[Reading text — start]
12 Mistakes You're Making When Cooking With Pumpkin, According To Chefs

Once September hits, it seems like pumpkin is absolutely everywhere. The pumpkin spice latte has already appeared on the Starbucks menu, usually making its debut in late August, and brands roll out a bevy of pumpkin-flavored products. Pumpkin spice has taken over the world thanks to factors such as its strong connection to the holiday season (versus apples' lackluster showing) and its nostalgic appeal — and we're just along for the ride. Even if you only stop by a single store, you'll find pumpkin shoved into all manner of food, from pumpkin samosas and honey roasted pumpkin ravioli to butternut squash mac & cheese bites and pumpkin butternut squash bisque.

You're probably starting to incorporate pumpkin into your own cooking and baking projects, as well. However, while you may think that cooking with pumpkin is just as easy as picking out a solid-looking gourd from the cardboard bin at the grocery store, or otherwise picking up a good brand of canned pumpkin purée, think again.

We spoke with a handful of chefs to get their insights on the top mistakes that home cooks make when cooking with pumpkin. Turns out, you could be committing some major pumpkin faux pas before you even leave the store.
[Reading text — finish]
[Dataset content — start]
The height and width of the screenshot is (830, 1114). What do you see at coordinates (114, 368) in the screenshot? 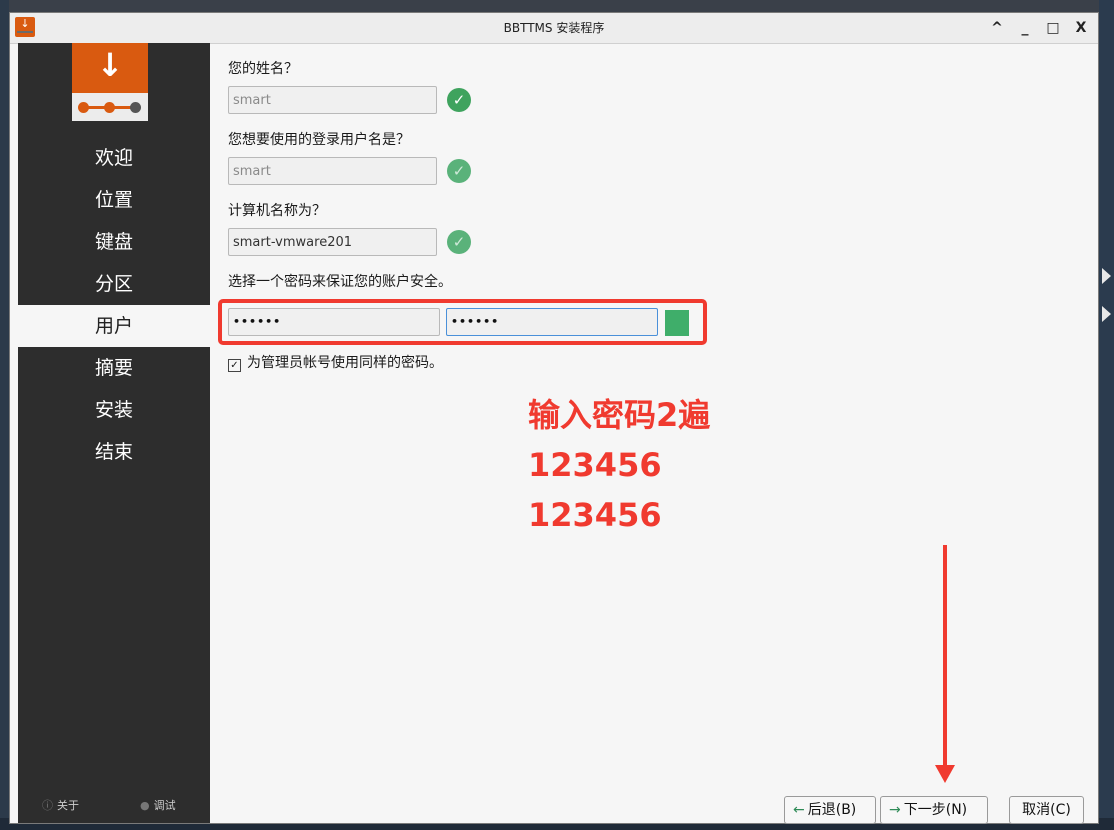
[Dataset content — finish]
-- What you have to do --
Continue the article on chefs' pumpkin cooking tips, picking up right after its last sentence.

-- Response for this exercise --
Picking the wrong pumpkin

As mentioned, you could be making the first big pumpkin mistake while you're still inside the grocery store or farmers market, and that mistake is picking the entirely wrong pumpkin for your purpose. It's important to follow the experts and their advice as to which pumpkin to use for your specific recipe.

For example, chef Felipe Cuevas of Mothers Tacos in Ventura, California, told us about the time when he approached his mother with a Halloween carving pumpkin, hoping to make calabaza en dulce de piloncillo, a Mexican candied pumpkin dish. "When she saw the pumpkin I had bought, she said in Spanish, 'The only thing you're making with this pumpkin is going to be a jack-o-lantern'," he recalled. "She quickly explained that those are too watery and fibrous and they don't work well for the recipe." The chef's mother told him to go back to the market and instead ask for a calabaza de Castilla, sometimes known as cushaw pumpkin or silver-seed gourd, which is native to Mexico and Central America. "This is the traditional pumpkin used for our candied pumpkin dish in Mexico," Cuevas explained, since its firmer flesh makes it "easier to work with when it comes to oven roasting it."

So, before picking up any ol' pumpkin, do some research into the best variety for your particular dish. If a recipe says to use a particular type of pumpkin, don't veer off into other territory, or you may just find your dish's flavor and texture both come out all wrong.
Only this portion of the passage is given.